> [ACTIVITY]: Take the lines below between the one holding "Click the System: GIGABYTE section header" and the one holding "The image size is (1413, 840).", inclusive, and copy them exactly. Add nothing.

------ GIVEN RECORDS ------

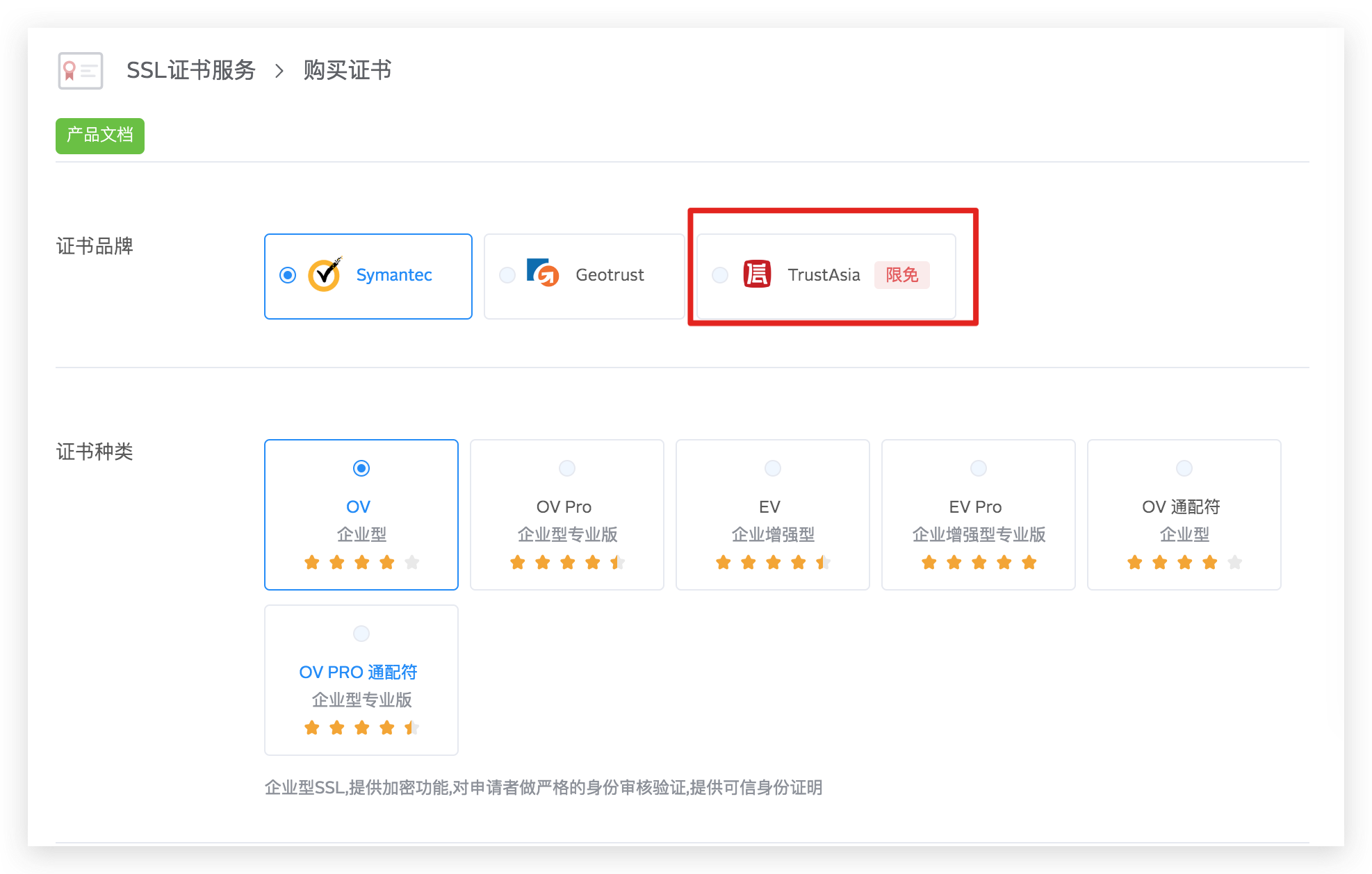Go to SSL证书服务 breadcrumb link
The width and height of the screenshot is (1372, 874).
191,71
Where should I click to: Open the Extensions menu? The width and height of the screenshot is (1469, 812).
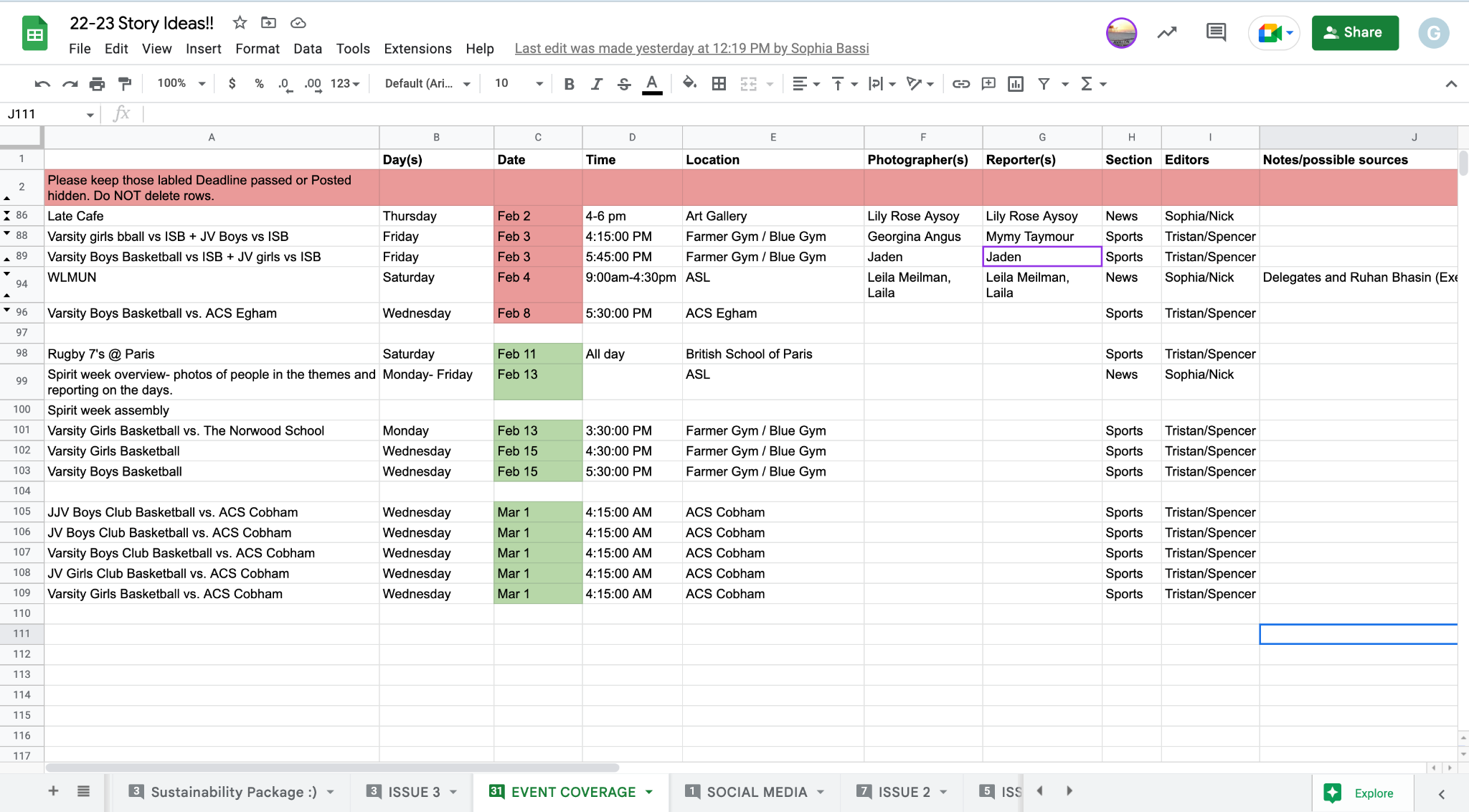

------
------ GIVEN RECORDS ------

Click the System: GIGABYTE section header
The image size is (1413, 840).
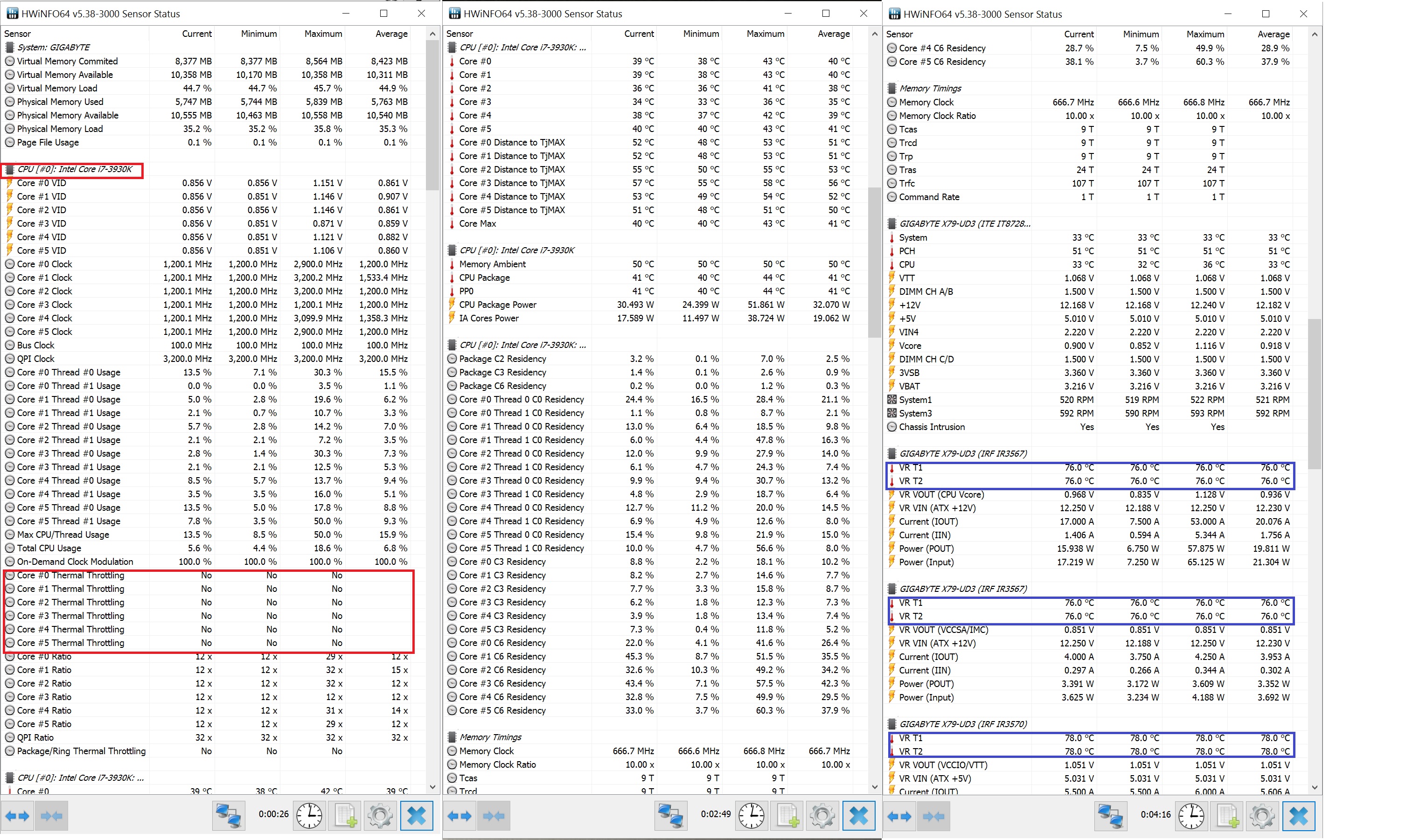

------

> [ANSWER AREA]:
Click the System: GIGABYTE section header
The image size is (1413, 840).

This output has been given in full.